"[N]early all human beings have an extremely intermittent grasp on reality. Only a few things, which illustrate their own interests and ideas, are real to them; and other things, which are in fact equally real, appear to them as abstractions. Thus, when men have decided to pursue a course of action, everything which seems to support this seems vivid and real; everything which stands against it becomes abstraction. Your friends are allies and therefore real human beings with flesh and blood sympathies like yourself. Your opponents are just tiresome, unreasonable, unnecessary theses, whose lives are so many false statements which you would like to strike out with a lead bullet as you would put the stroke of a lead pencil through a bungled paragraph."
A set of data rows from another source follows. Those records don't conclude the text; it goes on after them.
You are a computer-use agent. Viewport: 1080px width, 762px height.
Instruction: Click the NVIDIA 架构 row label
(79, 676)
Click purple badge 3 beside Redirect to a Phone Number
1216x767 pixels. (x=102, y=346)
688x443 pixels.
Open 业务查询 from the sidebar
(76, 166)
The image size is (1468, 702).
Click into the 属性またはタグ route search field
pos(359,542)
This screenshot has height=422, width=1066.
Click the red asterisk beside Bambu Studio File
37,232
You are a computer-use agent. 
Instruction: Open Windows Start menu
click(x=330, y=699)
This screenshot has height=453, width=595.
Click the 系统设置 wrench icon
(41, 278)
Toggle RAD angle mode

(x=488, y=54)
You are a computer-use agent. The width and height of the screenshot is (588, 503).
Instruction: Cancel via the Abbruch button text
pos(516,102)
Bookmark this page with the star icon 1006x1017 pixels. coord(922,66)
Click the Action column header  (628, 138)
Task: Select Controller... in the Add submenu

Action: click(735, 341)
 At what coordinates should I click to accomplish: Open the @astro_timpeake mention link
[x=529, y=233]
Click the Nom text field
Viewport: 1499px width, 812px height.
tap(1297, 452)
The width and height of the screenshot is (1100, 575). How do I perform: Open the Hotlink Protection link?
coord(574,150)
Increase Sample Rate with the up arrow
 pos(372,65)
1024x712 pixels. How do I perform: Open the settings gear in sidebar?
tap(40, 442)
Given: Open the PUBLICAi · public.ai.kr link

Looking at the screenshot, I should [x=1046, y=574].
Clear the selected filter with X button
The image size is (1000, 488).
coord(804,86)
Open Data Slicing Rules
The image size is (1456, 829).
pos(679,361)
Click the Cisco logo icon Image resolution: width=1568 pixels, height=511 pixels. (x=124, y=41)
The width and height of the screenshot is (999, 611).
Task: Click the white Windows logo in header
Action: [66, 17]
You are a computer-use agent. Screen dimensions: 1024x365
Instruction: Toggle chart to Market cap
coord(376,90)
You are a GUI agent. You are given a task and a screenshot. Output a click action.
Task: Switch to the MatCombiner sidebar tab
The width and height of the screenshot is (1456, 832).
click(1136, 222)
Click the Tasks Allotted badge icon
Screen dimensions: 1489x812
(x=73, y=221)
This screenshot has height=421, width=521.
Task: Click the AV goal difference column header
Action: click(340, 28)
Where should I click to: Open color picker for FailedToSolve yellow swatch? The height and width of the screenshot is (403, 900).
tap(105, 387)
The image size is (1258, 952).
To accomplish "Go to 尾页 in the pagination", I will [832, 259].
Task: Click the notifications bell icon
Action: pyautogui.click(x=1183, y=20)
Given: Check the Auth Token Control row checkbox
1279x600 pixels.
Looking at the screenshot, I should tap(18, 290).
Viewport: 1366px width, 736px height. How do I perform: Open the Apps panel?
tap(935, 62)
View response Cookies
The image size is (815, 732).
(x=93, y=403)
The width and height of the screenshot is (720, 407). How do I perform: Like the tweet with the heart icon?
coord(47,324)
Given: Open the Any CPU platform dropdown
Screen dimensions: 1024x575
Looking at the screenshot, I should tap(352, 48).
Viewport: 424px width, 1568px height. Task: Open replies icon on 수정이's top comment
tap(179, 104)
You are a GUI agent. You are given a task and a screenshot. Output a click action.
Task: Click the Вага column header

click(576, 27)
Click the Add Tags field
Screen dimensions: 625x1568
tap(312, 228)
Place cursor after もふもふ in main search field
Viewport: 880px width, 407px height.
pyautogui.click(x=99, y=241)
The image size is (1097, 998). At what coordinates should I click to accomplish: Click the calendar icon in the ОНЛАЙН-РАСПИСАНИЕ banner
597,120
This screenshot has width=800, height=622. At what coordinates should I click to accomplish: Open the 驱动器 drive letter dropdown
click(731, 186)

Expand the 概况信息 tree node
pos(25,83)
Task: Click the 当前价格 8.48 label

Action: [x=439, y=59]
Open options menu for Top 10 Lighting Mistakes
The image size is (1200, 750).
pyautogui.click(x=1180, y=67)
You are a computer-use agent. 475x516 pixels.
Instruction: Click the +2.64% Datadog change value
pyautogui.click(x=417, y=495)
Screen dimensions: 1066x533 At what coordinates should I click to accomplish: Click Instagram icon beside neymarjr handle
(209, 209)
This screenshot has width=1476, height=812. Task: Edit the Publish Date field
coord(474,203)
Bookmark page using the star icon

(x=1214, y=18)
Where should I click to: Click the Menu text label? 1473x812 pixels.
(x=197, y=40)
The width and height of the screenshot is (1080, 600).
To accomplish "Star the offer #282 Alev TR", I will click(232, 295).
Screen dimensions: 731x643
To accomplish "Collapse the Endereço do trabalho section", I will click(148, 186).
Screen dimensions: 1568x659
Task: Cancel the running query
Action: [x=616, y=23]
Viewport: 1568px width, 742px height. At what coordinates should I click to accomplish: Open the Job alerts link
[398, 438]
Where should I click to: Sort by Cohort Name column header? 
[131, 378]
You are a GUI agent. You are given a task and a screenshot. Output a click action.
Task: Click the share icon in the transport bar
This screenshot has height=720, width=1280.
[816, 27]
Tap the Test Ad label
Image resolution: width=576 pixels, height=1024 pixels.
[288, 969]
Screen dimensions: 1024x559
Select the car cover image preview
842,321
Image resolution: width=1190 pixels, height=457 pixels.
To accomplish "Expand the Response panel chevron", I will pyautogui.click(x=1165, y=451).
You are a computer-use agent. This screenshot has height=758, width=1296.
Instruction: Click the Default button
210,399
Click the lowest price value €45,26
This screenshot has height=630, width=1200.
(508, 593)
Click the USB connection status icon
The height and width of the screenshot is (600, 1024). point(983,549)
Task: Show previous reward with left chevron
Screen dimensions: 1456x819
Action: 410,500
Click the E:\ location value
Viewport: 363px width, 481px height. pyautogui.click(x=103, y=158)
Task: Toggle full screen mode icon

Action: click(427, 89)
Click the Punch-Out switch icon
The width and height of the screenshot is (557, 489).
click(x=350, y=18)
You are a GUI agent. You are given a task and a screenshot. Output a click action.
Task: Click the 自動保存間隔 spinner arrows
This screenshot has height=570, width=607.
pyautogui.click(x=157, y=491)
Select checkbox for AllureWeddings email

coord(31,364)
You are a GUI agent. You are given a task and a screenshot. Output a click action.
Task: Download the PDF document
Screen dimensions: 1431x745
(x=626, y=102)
--Stephen Spender, in "The God That Failed," 1949
Nearly all human beings would like to violently murder their political opponents?
Can't say I agree.
I think that Mr. Spender needs to switch to decaf. I don't believe that all of us are as focused and intense with regard to pursuing our goals at all costs and especially at the expense of others.
Great quotation describing a key phenomenon of human life. But it could be improved by toning down the "most human beings." Too strong, but one can see why he would say this in 1949.
I've got a question. Do you think those who are in government realize that the policies that they sponsor create problems that they then insist that government needs to address?
Are they smart enough to understand the self-perpetuation angle?